At Transcend, we need to allow site owners to regulate any arbitrary network traffic, so our data flow input UI¹ was designed to detect all valid hosts (including local hosts, IDN, IPv6 literal addresses, etc) and URLs (host-relative, protocol-relative, and absolute).

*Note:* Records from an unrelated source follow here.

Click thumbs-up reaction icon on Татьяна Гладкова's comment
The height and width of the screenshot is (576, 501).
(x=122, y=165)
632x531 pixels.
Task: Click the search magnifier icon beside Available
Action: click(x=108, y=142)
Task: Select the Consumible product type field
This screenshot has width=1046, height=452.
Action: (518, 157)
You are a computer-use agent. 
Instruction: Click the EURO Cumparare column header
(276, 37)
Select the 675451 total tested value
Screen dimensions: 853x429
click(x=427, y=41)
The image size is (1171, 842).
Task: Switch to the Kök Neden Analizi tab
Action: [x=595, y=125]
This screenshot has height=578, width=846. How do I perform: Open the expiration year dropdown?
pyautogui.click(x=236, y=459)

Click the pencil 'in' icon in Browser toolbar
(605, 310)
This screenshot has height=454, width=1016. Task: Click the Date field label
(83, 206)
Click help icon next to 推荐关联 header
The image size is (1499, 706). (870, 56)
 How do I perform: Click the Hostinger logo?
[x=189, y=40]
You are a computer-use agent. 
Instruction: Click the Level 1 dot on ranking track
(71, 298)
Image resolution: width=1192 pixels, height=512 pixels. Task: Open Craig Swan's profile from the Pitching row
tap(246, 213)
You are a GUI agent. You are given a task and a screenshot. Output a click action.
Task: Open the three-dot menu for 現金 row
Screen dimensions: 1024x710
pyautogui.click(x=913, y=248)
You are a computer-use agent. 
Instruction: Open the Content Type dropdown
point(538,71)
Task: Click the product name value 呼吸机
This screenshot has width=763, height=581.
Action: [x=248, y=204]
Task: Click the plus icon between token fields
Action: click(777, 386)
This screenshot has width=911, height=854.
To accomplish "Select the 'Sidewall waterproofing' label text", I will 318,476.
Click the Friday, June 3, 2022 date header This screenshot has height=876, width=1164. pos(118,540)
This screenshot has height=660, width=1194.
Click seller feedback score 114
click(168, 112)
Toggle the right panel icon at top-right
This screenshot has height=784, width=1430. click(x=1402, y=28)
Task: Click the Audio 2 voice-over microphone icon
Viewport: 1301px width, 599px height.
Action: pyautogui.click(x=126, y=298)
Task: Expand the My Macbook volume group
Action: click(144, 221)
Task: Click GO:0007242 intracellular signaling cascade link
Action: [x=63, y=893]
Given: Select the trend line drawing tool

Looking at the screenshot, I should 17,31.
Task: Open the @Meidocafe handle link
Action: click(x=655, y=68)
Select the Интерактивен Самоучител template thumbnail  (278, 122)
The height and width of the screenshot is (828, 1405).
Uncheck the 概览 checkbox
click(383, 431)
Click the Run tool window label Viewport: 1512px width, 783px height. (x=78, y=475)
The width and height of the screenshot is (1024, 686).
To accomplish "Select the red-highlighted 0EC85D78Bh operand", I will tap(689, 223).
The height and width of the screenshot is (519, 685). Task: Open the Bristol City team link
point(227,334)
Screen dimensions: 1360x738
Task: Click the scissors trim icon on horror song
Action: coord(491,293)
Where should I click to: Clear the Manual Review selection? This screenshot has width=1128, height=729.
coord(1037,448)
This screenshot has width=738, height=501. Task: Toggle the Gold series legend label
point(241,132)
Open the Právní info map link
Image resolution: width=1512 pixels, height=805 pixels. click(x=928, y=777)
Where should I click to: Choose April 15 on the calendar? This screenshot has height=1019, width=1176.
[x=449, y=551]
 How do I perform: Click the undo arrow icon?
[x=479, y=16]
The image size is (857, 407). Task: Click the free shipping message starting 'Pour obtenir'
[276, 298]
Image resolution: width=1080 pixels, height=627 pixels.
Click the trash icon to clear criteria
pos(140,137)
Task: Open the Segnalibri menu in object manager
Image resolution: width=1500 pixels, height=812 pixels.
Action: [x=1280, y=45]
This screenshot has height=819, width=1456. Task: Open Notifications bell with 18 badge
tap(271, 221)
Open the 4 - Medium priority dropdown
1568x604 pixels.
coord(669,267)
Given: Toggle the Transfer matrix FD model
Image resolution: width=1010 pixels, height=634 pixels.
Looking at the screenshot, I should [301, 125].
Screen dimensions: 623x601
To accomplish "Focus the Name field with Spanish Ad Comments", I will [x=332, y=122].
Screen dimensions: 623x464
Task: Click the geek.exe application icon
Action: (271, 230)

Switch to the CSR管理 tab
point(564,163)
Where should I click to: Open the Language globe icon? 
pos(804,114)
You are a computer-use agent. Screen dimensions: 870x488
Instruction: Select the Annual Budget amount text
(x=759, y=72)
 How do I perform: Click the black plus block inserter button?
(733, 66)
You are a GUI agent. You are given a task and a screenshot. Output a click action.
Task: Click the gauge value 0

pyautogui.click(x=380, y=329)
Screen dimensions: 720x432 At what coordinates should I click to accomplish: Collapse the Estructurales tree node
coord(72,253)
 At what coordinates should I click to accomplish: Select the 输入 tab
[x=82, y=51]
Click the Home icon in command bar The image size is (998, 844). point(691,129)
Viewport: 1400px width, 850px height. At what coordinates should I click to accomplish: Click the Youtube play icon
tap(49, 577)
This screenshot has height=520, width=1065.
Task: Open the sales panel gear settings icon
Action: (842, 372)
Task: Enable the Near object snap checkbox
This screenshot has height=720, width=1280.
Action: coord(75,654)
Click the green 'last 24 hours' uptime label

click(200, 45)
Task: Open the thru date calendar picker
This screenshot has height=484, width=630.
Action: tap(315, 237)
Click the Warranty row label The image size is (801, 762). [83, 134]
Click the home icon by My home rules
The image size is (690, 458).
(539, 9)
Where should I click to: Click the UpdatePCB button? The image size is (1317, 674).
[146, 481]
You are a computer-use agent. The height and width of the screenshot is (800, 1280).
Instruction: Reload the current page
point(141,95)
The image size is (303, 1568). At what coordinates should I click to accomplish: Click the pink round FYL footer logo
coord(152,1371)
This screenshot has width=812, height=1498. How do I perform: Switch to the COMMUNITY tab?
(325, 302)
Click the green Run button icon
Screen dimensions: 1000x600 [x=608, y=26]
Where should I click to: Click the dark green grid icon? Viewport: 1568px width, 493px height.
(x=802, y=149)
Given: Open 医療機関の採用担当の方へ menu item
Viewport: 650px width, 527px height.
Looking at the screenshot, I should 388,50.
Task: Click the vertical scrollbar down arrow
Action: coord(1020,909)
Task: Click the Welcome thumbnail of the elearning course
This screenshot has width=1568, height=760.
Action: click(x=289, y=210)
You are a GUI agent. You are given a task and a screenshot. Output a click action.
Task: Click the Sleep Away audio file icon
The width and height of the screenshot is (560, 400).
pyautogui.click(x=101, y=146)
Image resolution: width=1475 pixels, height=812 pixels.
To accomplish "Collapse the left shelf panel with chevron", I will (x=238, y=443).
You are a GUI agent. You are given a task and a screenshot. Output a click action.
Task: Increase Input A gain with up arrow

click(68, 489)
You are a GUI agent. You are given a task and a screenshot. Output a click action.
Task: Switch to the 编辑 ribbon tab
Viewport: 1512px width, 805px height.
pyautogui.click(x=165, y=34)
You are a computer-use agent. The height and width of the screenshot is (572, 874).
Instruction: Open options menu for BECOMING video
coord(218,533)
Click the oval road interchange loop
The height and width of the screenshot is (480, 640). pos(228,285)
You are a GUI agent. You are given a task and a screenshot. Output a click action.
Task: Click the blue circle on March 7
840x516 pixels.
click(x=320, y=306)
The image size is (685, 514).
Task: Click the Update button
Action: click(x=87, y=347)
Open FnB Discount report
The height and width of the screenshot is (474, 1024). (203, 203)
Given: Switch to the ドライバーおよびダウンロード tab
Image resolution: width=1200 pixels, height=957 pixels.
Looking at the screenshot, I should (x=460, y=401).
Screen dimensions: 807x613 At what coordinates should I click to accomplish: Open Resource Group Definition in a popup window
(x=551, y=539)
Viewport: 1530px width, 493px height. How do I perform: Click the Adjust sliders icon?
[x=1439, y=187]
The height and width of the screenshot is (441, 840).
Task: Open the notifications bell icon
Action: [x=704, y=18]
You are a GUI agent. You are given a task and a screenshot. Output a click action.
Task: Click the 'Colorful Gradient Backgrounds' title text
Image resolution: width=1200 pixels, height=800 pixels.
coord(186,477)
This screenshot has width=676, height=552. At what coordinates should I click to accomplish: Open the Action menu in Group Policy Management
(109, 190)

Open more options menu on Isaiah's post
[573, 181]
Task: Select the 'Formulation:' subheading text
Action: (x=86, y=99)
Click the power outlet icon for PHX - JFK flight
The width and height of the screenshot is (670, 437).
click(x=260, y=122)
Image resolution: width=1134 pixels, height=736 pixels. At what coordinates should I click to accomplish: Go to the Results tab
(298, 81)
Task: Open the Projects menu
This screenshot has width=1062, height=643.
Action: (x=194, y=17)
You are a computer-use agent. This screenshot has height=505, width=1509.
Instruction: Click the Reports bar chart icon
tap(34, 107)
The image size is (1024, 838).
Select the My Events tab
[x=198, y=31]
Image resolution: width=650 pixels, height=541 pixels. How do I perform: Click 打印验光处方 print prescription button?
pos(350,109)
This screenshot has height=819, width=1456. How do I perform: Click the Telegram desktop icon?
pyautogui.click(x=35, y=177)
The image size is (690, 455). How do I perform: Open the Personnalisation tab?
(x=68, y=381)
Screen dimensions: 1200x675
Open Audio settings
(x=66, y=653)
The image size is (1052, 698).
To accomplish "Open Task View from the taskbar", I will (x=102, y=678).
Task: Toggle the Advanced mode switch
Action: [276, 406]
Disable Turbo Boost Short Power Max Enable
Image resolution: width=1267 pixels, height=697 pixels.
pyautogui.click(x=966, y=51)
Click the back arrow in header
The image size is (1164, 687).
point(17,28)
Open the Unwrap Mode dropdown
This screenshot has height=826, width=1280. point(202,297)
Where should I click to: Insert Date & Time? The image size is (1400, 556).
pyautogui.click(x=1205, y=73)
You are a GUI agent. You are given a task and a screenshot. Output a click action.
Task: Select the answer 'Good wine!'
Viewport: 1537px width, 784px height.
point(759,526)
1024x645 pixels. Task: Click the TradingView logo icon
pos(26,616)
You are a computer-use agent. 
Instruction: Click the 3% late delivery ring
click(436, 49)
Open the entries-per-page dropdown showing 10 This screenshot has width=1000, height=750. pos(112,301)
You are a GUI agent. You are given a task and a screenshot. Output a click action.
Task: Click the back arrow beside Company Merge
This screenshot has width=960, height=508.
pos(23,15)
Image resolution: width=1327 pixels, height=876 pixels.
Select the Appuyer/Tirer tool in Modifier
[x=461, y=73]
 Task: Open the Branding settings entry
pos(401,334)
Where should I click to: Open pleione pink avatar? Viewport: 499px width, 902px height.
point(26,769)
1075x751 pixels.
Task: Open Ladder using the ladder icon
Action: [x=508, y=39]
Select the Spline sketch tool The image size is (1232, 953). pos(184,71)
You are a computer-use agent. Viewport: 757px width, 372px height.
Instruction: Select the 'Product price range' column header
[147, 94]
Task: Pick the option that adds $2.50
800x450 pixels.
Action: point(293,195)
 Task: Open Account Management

If the site owner inputs content that is not a valid host or URL, then we treat their input as a regex.

I came up with these simple utilities built on top of the URL interface standard² to detect all valid hosts & URLs:

• isValidHost: https://gist.github.com/eligrey/6549ad0a635fa07749238911b429...

Example valid inputs:

  host.example
  はじめよう.みんな (IDN domain; xn--p8j9a0d9c9a.xn--q9jyb4c)
  [::1] (IPv6 address)
  0xdeadbeef (IPv4 address; 222.173.190.239)
  123.456 (IPv4 address; 123.0.1.200)
  123456789 (IPv4 address; 7.91.205.21)
  localhost
• isValidURL (and isValidAbsoluteURL): https://gist.github.com/eligrey/443d51fab55864005ffb3873204b...

Example valid inputs to isValidURL:

  https://absolute-url.example
  //relative-protocol.example
  /relative-path-example
1. https://docs.transcend.io/docs/configuring-data-flows

2. https://developer.mozilla.org/en-US/docs/Web/API/URL

1 comments

while not terribly important or outright not required this fails (treats urls as regex) for link-local addresses with device identifier (zone-id) applied like "[fe80::8caa:8cff:fe80:ff32%eth0]" although that would need to be fixed in the standard if its desired :)

i've found some reasoning[0] as to why its not supported with browsers in mind though.

[0] https://www.w3.org/Bugs/Public/show_bug.cgi?id=27234#c2